Dans le cadre de jeux free-to-play ou pay-to-win, avec des accès anticipés aussi longs que les jeux de Gameloft, la question est plus compliquée. En effet, dans le cas de Disney Dreamlight Valley, un Cosy Game à microtransactions, on voit tout de suite comment l’accès anticipé affecte le jeu : lors de la sortie publique, les joueurs qui auront déjà eu plusieurs mois pour faire leur royaume auront de quoi faire baver les nouveaux joueurs free-to-play. Il est très probable que cette situation mène des joueurs plus fragiles à dépenser, plus que s’ils n’avaient pas été mis dans cette situation.
Ce ne sont pas des comportements spécifiques aux joueurs de titres en accès anticipé, c’est le propre du genre free-to-play. Profiter d’un mimétisme social, de la frustration et de l’impulsivité des joueurs pour faire du profit. Il est pour autant certain qu’avoir des vitrines d’un compte en fin de jeu ne pourrait qu’amplifier ce sentiment.
Pour ce qui est de Disney Speedstorm, la question est plus complexe : cela dépendra de la manière dont seront créés les personnages. Il est évident que ceux qui passeront à la caisse pour prendre un départ rapide auront un avantage lors des courses. Pour autant, pour ce qui est des personnages disponibles, il est très probable que l’intérêt soit mineur sur le long terme : ces jeux pay-to-win comptent souvent sur la sortie d’éléments toujours plus puissants afin d’inciter les joueurs à passer à la caisse. Ainsi, les personnages débloqués par les packs d’accès anticipés perdront de leur intérêt avec le temps.

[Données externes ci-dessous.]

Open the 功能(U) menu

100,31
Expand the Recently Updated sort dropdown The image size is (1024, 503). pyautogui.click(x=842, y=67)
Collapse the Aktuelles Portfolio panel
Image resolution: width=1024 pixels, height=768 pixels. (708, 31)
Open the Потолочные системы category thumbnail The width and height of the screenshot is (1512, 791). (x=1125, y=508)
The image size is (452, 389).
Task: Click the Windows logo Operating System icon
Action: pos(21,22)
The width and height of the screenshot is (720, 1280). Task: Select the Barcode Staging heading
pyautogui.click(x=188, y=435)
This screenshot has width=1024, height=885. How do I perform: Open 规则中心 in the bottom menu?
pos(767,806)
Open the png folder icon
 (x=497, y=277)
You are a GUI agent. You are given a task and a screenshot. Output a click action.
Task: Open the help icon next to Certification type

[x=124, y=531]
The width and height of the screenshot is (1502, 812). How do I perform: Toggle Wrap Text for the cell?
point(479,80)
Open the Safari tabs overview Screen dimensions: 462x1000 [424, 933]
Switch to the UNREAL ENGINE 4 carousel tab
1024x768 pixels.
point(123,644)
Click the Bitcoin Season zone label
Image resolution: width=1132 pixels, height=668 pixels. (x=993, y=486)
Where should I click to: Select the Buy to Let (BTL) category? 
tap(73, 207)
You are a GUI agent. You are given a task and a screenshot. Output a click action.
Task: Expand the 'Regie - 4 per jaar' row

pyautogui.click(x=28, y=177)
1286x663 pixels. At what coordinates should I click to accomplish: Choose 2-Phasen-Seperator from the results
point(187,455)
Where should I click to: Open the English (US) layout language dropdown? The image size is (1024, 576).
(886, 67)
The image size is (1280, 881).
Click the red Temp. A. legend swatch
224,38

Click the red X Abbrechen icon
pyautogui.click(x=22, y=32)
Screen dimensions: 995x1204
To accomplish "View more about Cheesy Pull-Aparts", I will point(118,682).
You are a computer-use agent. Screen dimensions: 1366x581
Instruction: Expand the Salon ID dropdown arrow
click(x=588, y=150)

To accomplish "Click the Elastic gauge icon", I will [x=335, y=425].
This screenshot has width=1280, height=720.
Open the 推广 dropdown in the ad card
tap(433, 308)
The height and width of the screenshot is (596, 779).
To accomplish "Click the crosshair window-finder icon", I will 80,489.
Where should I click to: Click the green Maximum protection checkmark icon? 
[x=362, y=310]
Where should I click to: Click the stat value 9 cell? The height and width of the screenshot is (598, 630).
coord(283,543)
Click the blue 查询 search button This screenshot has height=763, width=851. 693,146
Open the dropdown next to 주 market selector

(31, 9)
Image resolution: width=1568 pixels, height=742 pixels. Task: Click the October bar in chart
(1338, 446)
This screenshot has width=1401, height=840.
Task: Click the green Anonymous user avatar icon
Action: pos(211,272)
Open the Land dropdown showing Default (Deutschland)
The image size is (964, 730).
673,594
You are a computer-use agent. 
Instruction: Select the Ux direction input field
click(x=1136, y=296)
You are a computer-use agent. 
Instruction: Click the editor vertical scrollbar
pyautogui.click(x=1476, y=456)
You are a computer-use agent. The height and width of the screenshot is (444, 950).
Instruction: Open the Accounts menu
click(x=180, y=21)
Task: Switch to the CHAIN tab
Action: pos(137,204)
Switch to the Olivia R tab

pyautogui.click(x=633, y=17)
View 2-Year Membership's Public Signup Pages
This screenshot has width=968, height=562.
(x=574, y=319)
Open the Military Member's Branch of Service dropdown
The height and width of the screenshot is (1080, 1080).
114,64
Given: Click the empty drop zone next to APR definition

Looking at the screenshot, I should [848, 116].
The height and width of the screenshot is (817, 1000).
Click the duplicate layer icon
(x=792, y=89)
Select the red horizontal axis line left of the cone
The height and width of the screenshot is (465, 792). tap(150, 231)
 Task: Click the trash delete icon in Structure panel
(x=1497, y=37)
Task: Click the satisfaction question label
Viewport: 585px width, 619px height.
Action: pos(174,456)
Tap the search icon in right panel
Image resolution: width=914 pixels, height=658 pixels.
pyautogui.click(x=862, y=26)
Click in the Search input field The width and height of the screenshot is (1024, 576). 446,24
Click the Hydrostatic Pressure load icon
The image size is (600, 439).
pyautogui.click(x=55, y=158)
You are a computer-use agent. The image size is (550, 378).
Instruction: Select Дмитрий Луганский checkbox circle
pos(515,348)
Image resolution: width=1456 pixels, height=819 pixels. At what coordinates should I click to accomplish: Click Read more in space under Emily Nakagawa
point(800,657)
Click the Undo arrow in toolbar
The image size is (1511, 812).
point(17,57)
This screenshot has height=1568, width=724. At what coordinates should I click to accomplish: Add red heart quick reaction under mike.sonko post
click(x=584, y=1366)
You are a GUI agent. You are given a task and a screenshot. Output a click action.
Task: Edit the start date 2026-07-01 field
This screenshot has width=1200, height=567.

Enfin, en plus de la prédation économique qu’elle représente, dans le cadre de jeux free-to-play, la stratégie de l’accès anticipé souligne un manque de confiance dans le projet : un accès anticipé, par définition, est un achat à l’aveugle, là où il est plus facile de définir si l’on veut mettre de l’argent ou non dans un free-to-play après y avoir joué.
Finalement, ce n’est pas choquant de voir Disney profiter des techniques les moins scrupuleuses pour vendre leurs titres : triste situation, quand, par le passé, les jeux Disney étaient reconnus de bonne facture, et n’avaient pas besoin de ces artifices pour se vendre.